Tornando sul match di sabato scorso, il capitano agillorosso punta l’indice su un fattore psicologico legato alle punte: “L’aspetto più importante della gara con la Lupa Castelli è il fatto che siano andati in gol i nostri attaccanti, perché abbiamo bisogno della loro carica e delle loro reti”.

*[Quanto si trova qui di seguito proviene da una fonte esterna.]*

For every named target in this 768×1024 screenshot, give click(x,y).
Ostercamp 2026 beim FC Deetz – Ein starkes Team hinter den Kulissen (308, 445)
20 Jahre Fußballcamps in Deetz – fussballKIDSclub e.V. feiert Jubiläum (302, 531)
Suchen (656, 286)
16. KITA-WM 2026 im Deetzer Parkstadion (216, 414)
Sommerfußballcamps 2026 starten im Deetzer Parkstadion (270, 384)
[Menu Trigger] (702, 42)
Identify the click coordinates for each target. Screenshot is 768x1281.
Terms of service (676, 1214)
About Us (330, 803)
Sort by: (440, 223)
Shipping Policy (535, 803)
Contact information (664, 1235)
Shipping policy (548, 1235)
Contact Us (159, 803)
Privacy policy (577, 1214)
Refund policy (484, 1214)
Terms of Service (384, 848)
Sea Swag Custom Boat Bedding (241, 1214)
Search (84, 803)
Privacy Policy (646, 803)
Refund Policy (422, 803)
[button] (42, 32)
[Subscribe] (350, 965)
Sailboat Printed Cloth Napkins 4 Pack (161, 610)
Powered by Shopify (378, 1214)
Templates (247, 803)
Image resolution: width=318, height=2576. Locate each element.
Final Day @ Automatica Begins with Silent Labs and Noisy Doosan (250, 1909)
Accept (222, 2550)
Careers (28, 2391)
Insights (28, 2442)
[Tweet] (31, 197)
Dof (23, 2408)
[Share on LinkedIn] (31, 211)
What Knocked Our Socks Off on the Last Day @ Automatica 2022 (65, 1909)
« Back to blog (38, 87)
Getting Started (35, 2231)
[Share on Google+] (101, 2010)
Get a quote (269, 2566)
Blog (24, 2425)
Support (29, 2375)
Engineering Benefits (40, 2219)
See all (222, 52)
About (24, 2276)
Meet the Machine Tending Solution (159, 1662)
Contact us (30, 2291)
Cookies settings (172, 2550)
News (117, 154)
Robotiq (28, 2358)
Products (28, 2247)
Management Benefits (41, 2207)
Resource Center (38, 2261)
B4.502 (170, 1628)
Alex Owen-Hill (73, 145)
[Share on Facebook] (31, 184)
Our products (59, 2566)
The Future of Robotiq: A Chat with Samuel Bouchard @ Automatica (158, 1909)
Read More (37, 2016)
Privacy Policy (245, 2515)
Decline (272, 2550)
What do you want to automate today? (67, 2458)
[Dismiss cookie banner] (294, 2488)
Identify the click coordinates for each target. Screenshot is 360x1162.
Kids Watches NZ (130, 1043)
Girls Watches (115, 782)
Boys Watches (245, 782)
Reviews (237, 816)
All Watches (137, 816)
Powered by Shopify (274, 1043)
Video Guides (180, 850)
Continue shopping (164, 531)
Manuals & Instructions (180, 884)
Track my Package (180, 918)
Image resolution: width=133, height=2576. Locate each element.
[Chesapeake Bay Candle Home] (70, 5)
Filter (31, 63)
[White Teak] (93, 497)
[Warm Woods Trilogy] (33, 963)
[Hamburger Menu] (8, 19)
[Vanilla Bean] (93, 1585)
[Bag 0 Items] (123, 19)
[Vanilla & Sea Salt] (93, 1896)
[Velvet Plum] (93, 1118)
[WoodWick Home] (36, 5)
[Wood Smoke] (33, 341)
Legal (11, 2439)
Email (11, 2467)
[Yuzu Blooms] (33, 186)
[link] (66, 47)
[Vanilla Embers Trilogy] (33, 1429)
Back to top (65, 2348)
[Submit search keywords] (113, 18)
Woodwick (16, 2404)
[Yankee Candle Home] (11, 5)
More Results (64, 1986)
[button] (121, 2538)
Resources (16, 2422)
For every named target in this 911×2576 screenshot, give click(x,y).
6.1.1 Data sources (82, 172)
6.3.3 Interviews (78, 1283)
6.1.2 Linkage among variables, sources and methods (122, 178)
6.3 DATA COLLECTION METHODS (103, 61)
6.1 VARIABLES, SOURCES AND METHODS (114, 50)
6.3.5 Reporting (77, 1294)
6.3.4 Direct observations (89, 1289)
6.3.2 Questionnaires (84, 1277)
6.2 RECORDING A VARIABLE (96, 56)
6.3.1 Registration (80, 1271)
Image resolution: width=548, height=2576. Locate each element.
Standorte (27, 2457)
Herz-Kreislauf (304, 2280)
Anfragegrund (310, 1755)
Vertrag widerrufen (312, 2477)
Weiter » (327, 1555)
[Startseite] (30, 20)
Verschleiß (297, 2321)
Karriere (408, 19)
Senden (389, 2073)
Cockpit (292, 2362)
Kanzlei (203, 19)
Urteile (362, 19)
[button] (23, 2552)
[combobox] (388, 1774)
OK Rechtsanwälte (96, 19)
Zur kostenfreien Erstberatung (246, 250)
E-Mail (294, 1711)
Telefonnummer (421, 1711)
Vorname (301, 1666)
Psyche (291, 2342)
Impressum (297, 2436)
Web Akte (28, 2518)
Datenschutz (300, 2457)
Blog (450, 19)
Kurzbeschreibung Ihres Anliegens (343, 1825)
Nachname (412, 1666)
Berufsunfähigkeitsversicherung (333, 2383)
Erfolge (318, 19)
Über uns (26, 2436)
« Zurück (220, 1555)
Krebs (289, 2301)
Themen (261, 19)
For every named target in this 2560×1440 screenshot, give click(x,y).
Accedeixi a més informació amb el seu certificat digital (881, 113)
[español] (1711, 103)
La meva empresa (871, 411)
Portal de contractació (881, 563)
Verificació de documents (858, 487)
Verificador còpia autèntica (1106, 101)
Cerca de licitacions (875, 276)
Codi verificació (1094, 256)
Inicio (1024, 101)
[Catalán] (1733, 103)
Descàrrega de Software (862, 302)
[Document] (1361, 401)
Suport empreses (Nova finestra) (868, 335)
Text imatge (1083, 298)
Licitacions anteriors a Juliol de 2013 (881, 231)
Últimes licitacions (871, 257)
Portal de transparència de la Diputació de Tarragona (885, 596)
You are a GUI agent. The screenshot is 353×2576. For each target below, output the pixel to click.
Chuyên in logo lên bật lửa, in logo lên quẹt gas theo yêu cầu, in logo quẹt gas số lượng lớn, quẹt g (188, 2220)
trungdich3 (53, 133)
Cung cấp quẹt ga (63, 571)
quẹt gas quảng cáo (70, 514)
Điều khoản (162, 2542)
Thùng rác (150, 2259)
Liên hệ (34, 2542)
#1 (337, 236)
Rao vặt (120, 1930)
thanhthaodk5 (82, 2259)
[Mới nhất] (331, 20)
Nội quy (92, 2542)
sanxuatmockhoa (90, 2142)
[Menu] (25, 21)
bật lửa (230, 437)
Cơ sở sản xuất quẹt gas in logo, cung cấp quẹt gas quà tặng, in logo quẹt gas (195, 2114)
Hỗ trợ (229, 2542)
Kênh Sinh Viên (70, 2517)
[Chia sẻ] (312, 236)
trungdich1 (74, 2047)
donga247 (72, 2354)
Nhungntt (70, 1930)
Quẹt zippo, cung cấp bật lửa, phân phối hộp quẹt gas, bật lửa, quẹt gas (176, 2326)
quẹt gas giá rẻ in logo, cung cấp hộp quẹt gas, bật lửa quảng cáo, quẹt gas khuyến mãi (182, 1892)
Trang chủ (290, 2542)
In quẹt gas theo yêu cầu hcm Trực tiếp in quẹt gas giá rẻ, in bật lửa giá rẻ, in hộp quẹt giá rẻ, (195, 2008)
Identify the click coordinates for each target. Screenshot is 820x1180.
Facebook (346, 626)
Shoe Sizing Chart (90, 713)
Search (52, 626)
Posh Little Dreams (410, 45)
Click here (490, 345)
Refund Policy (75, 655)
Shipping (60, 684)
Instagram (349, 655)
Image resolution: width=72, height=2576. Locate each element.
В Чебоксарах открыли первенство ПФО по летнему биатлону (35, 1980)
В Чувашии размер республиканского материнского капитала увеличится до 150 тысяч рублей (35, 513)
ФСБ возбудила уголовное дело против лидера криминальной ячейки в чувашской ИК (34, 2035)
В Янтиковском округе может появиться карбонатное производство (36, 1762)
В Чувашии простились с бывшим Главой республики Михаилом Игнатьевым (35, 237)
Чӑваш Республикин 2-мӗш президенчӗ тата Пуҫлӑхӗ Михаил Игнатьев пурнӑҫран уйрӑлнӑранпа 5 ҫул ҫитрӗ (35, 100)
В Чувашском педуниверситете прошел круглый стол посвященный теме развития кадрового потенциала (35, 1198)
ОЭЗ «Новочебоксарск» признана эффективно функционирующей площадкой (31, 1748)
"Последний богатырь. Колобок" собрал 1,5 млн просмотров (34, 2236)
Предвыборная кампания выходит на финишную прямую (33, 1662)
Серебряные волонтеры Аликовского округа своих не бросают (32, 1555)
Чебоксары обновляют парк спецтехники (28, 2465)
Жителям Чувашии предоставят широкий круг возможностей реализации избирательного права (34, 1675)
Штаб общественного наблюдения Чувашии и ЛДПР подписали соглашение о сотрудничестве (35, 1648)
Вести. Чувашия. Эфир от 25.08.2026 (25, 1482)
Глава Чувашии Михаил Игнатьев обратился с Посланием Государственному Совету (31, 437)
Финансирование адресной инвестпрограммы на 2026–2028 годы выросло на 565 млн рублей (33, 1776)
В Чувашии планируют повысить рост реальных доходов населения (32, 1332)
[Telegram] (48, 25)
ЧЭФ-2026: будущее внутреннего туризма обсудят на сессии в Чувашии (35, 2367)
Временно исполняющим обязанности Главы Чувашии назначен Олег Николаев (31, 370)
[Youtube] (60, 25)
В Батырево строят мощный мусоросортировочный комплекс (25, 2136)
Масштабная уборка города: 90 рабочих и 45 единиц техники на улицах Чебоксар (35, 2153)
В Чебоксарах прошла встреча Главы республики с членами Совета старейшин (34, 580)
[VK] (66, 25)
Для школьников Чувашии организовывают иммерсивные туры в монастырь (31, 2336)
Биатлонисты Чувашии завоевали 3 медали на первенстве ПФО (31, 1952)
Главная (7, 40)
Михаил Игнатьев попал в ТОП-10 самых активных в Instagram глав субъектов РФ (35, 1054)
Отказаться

Poi un accenno alla condizione generale del gruppo e sui play-off di Lega Pro: “Fisicamente stiamo bene, così come abbiamo lavorato bene in questa stagione con continuità. Anche alla sfida col Bassano, dal punto di vista mentale, arriviamo bene. Questo è il momento di azzerare tutto, inizia un mini-torneo nel quale, a mio modo di vedere, sono fondamentali due componenti: la nostra autostima ed il supporto dei nostri tifosi, che sono stati eccezionali per tutto l’anno”.

Infine, un commento sugli avversari di somenica prossima: “Ho visto alcune gare del Bassano e ne conosco alcuni giocatori; è una squadra che gioca assieme da diversi anni, per la categoria è una compagine forte ed attrezzata. Meglio affrontare un altro avversario? Non c’è meglio o peggio arrivati a questo punto. Sono approdate ai play-off, escluse le già promosse, quelle squadre migliori e se vuoi arrivare in fondo non c’è alcuna differenza”.